There is an abundance of must-watch players, including Oklahoma freshman guard Trae Young, West Virginia senior guard Jevon Carter, Texas freshman forward Mohamed Bamba and Baylor senior guard Manu Lecomte. There’s a wide array of talent that is dispersed among all teams and it goes to show the amount of perseverance, grit, and determination exhibited by all. This is just one reason why Big 12 play is not to be taken lightly.
In addition, the coaches in the Big 12 are some of the best. Five of them have led a team to at least one Final Four: Bill Self (Kansas in 2008 and ‘12), Lon Kruger (Oklahoma in ‘16 and Florida in 1994), Bob Huggins (Cincinnati in 1992, West Virginia in 2010), Shaka Smart (VCU in 2011) and Bruce Weber (Illinois in ‘05).
While Baylor may only be 1-3 in conference play, it has proven that it can hold its own against any team. WVU underestimated Baylor on Tuesday, winning only by three points in a 57-54 effort.
After the WVU game, Baylor head coach Scott Drew said that that type of game was to be expected in the Big 12.
“I thought it was another typical Big 12 game,” Drew said. “Great teams, great players, great atmosphere. I was proud that our team competed. We did a good enough job on the glass and defensively to win the game.”

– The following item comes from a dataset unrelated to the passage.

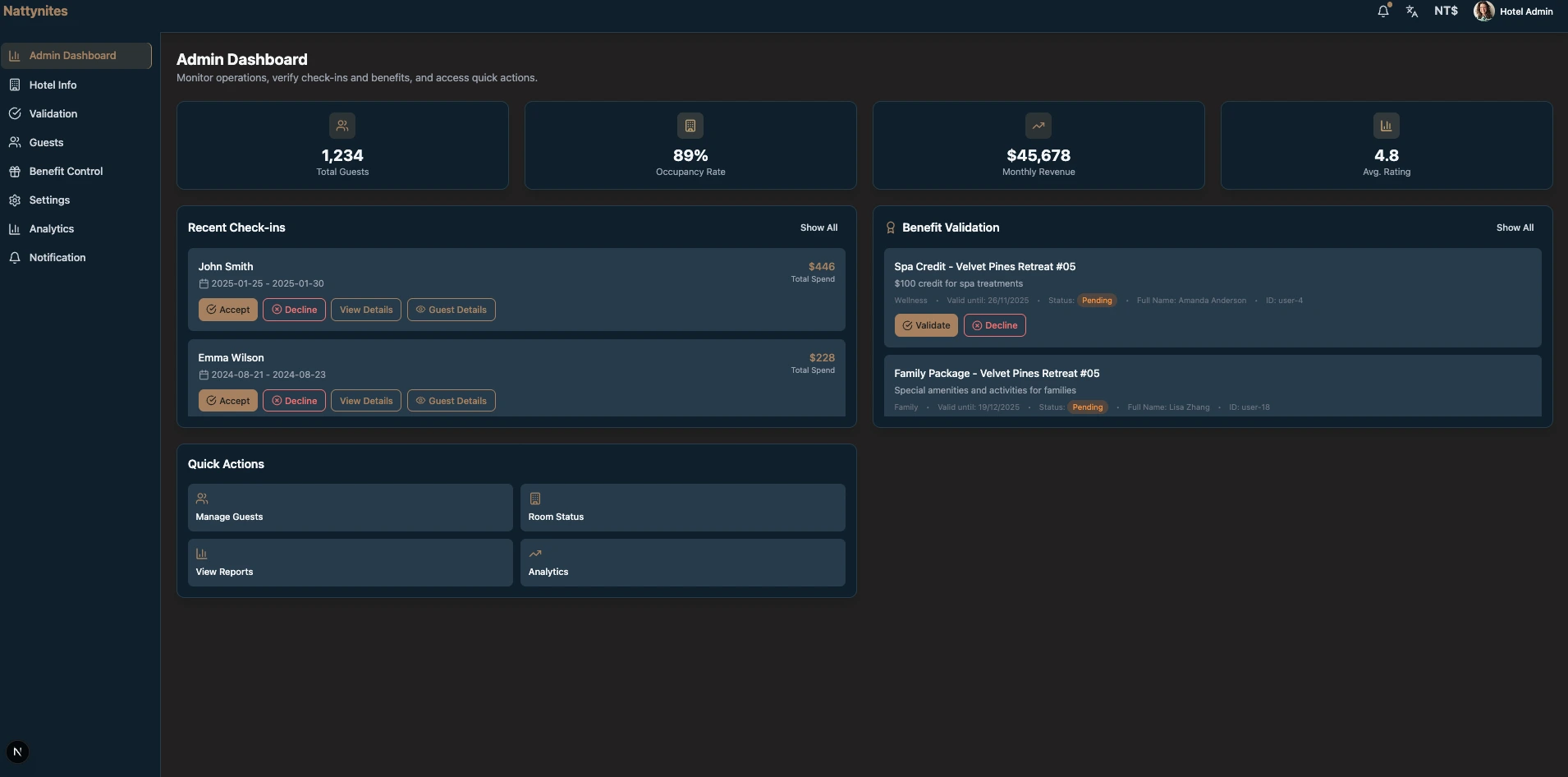
Task: Open the Room Status quick action
Action: point(682,508)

After the Texas game on Jan. 6, senior forward Terry Maston shared these same sentiments regarding teams in conference.
“We have to grind out every game in the Big 12 because it’s so stacked from top to bottom,” Maston said. “If we play hard like this and eliminate the small mental mistakes, then we will look pretty good. Every game will be a grind, so we just have to come together and get it.”
With all this in mind, Baylor –– as well as any other team in the conference –– will be incredibly prepared for March Madness. In the last 10 years, the Bears have gone to the NCAA postseason tournament a total of seven times. Just because they are on a two-game losing streak means nothing, considering how drastically teams can evolve and improve over the course of a couple games or season.
Anything can happen. Players are always becoming injured, sick or falling into slumps.
In the same Jan. 8 story for Sports Illustrated, Texas Tech head coach Chris Beard reiterated how unpredictable conference play can be.
“Life in the Big 12…It’s like a good friend of mine texted me this week: Prince today, frog tomorrow,” Beard said.
The biggest takeaway is that basketball is an ever-changing sport. One team could be on top one day, but with an upset, the rankings change all over again. If Baylor can stay healthy, take care of the ball better (not commit as many turnovers), and continue to be relentless against any opponent (whether they are No. 2 WVU or Iowa State), it will be ready for the rest of the season and for whatever the post season tournament throws at it.
Baylor (11-5, 1-3) takes on Iowa State at 2 p.m. Saturday in Ames, Iowa. The game will air on ESPN News.